→ Information provided

'''

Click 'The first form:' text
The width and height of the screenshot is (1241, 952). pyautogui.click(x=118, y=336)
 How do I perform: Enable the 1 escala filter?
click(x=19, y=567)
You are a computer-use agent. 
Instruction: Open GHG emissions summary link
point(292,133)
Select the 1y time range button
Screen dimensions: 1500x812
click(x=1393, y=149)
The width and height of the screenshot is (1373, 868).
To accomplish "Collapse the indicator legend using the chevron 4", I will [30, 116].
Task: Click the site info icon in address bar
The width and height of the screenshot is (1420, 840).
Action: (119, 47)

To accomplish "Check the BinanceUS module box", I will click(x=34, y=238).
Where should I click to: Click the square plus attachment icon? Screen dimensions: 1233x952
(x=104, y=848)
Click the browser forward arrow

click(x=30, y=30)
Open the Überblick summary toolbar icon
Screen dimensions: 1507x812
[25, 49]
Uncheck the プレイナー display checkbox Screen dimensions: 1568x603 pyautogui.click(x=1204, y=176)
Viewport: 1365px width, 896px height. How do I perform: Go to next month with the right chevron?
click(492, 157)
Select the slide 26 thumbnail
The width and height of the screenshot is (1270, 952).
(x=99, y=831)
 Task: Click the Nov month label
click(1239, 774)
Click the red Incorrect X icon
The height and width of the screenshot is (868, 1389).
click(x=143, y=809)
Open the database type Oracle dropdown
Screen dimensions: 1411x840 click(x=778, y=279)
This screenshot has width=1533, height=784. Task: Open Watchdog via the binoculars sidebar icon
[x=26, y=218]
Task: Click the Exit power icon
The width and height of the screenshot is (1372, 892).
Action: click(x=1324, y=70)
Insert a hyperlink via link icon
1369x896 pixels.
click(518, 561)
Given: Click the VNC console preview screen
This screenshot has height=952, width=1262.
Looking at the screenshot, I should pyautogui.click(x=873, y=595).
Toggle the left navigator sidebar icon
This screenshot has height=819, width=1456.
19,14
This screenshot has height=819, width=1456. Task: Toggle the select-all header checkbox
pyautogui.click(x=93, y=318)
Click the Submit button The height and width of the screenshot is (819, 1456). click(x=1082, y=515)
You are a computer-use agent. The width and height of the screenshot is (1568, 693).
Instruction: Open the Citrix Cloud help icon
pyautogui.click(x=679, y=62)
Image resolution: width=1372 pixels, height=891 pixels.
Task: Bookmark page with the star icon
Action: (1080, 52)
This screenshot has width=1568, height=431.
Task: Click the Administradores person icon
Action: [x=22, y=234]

'''

→ Work to complete
All of the material above is to be repeated exactly.

→ Answer section
Click 'The first form:' text
The width and height of the screenshot is (1241, 952). pyautogui.click(x=118, y=336)
 How do I perform: Enable the 1 escala filter?
click(x=19, y=567)
You are a computer-use agent. 
Instruction: Open GHG emissions summary link
point(292,133)
Select the 1y time range button
Screen dimensions: 1500x812
click(x=1393, y=149)
The width and height of the screenshot is (1373, 868).
To accomplish "Collapse the indicator legend using the chevron 4", I will [30, 116].
Task: Click the site info icon in address bar
The width and height of the screenshot is (1420, 840).
Action: (119, 47)

To accomplish "Check the BinanceUS module box", I will click(x=34, y=238).
Where should I click to: Click the square plus attachment icon? Screen dimensions: 1233x952
(x=104, y=848)
Click the browser forward arrow

click(x=30, y=30)
Open the Überblick summary toolbar icon
Screen dimensions: 1507x812
[25, 49]
Uncheck the プレイナー display checkbox Screen dimensions: 1568x603 pyautogui.click(x=1204, y=176)
Viewport: 1365px width, 896px height. How do I perform: Go to next month with the right chevron?
click(492, 157)
Select the slide 26 thumbnail
The width and height of the screenshot is (1270, 952).
(x=99, y=831)
 Task: Click the Nov month label
click(1239, 774)
Click the red Incorrect X icon
The height and width of the screenshot is (868, 1389).
click(x=143, y=809)
Open the database type Oracle dropdown
Screen dimensions: 1411x840 click(x=778, y=279)
This screenshot has width=1533, height=784. Task: Open Watchdog via the binoculars sidebar icon
[x=26, y=218]
Task: Click the Exit power icon
The width and height of the screenshot is (1372, 892).
Action: click(x=1324, y=70)
Insert a hyperlink via link icon
1369x896 pixels.
click(518, 561)
Given: Click the VNC console preview screen
This screenshot has height=952, width=1262.
Looking at the screenshot, I should pyautogui.click(x=873, y=595).
Toggle the left navigator sidebar icon
This screenshot has height=819, width=1456.
19,14
This screenshot has height=819, width=1456. Task: Toggle the select-all header checkbox
pyautogui.click(x=93, y=318)
Click the Submit button The height and width of the screenshot is (819, 1456). click(x=1082, y=515)
You are a computer-use agent. The width and height of the screenshot is (1568, 693).
Instruction: Open the Citrix Cloud help icon
pyautogui.click(x=679, y=62)
Image resolution: width=1372 pixels, height=891 pixels.
Task: Bookmark page with the star icon
Action: (1080, 52)
This screenshot has width=1568, height=431.
Task: Click the Administradores person icon
Action: [x=22, y=234]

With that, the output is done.